First he put the carton down on top of the wagon and took things out of it. As I guessed, most of it was tinned food. But he also took out a couple of bars of soap—I recognized the blue wrappers. Next, to my astonishment, he took off the plastic suit. He simply unzipped it down the front, pulled it down over his legs and stepped out of it. Underneath he was wearing what looked like a very thin, light weight blue coverall. Down the back and arms it was soaked with sweat.

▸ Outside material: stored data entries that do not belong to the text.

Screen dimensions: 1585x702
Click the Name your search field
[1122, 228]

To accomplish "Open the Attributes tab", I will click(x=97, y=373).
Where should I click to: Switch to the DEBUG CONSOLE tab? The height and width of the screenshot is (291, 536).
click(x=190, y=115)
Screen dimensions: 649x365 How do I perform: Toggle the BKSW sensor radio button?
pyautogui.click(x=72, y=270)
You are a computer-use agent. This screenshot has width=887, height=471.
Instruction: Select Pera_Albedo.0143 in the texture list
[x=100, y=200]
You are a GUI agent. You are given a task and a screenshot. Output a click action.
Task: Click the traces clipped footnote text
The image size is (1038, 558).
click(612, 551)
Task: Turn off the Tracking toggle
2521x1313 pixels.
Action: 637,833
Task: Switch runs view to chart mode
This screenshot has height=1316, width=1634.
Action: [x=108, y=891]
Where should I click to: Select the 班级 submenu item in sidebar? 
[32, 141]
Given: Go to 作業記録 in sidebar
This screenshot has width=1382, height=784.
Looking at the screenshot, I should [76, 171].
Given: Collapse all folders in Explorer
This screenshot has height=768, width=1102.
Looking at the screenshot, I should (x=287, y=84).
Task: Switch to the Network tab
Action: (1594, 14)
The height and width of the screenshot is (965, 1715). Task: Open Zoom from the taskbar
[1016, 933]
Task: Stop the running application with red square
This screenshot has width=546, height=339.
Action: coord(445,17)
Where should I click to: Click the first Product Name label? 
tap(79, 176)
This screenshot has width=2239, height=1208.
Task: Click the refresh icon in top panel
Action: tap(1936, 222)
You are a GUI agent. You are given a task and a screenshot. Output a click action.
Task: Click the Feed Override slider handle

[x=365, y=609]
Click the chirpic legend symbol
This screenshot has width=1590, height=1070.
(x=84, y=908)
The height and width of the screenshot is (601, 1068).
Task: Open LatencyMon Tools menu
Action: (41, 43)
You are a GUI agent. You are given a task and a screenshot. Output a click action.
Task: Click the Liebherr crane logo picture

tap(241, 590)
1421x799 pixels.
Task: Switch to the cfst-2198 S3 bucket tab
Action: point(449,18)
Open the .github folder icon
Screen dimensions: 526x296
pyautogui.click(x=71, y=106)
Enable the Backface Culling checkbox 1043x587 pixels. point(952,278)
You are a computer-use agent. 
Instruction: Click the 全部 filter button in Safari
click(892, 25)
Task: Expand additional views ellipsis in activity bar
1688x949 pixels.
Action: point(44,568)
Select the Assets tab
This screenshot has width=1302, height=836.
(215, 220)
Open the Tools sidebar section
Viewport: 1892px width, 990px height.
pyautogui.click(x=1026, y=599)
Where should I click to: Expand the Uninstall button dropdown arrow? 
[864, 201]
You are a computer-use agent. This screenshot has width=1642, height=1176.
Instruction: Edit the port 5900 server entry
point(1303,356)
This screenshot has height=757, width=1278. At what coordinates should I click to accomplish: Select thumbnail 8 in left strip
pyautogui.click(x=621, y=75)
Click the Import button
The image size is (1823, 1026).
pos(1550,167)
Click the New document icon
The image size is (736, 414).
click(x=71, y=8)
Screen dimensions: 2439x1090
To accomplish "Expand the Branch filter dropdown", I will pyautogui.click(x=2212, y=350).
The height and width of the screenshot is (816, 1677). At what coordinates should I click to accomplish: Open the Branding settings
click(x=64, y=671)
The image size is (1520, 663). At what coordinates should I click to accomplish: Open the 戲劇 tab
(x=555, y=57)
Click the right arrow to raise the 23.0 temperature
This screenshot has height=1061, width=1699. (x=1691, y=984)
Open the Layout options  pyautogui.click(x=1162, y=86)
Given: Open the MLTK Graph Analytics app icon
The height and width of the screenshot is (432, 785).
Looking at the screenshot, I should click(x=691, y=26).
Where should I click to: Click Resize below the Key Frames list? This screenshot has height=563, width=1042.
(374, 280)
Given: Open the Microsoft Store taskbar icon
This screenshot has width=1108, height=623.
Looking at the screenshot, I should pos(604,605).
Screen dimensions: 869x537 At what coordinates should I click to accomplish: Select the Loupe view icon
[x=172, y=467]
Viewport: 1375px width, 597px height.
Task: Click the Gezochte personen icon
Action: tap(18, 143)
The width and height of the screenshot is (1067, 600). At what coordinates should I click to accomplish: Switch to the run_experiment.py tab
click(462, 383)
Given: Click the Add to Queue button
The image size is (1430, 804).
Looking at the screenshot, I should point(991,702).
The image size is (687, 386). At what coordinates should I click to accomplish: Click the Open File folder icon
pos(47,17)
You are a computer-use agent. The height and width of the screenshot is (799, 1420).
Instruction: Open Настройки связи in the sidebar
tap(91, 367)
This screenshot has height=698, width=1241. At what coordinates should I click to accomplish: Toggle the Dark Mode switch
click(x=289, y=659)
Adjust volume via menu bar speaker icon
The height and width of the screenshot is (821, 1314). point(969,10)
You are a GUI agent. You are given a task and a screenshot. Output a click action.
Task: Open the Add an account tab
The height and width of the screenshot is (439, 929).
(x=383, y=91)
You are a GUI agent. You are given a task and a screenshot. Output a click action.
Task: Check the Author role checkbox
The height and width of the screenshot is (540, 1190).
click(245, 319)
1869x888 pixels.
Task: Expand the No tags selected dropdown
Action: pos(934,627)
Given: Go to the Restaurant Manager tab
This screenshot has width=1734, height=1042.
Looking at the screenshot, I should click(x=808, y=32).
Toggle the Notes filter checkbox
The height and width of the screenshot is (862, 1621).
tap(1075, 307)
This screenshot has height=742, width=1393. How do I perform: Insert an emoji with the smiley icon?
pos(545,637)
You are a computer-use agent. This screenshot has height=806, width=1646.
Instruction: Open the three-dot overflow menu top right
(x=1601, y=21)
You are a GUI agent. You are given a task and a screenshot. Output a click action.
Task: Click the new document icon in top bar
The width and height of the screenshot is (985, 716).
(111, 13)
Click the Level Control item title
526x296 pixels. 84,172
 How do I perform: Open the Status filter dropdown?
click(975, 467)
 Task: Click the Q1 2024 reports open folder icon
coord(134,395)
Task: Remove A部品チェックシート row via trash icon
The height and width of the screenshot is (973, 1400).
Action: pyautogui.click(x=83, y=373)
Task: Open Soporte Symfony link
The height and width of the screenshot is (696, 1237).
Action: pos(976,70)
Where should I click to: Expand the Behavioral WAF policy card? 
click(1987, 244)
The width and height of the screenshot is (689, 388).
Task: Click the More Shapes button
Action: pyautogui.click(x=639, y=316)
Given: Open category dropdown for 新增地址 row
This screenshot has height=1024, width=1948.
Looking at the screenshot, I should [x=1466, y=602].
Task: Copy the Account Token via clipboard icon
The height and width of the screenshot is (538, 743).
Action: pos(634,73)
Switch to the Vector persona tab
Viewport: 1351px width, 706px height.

After that, having been so cautious up till then, he was careless. I can see how he did it. He thought, not knowing the geography of the valley very well, that it was all the same stream. He did not know that there were two streams, and he had seen the fish. Being so hot—and, maybe, not having had a bath in a long time—he picked up the soap and ran across the road. There he took off the blue coverall and jumped in with a splash. If he had been a little less eager he might have noticed that there were no fish there, and that all the grass and weeds have died back for about two feet along both the banks. Quite a few of the trees along there are dying, too. But he didn’t. He stayed in quite a long time with his piece of soap.
I said I don’t know how bad a mistake it was. That’s because I don’t know what is wrong with that water. The stream merges with the other one, the pond-stream, farther down the valley and they flow out of the gap as one. Down stream from where they merge they are both dead—I have looked many times, thinking that maybe, after all this time, the water in Burden Creek might be all right again. But no fish swims into it, or if it does, it dies and drifts away.
It might be dial if he had taken his glass rod he would have found the water is radioactive. But I don’t know that; I’m not so sure that is what the poison is. On the radio at the end of the war they said the enemy was using nerve gas, bacteria, and “other anti-personnel weapons”. So it could be anything. All I can do is wait and watch. I hope it doesn’t kill him.
Still May 25 th
It is night again, and I am in the cave with one lamp lit.
An inexplicable thing: the dog, Faro, has come back. How that is possible I don’t know. Where has he been? How has he lived? He looks terrible—as thin as a skeleton, and half the hair is gone from his left side.
I think I have already written that Faro was David’s dog. He came with David when David moved in with us about five years ago after his father died and he became an orphan (his mother died when he was born). Joseph and David were within six months of the same age, so they became really close friends—all three of us were, in fact. But Faro was always really David’s dog; he would never go with any of us unless David went, too. He was—he is—a mongrel, but mostly setter, and he loved to hunt. When we went hunting, when he even saw a gun come out, he would get so excited you would never believe he would freeze on a point, but he always did; he was really good. So when David left with my father and mother, and then later the dog disappeared, I assumed he had gone looking for David, through the gap into the deadness. (He used to follow the truck sometimes if David was in it; you had to tie him up.) But apparently he did not go through the gap. He must have been living in the woods up there near it, waiting for David to come, eating what he could catch.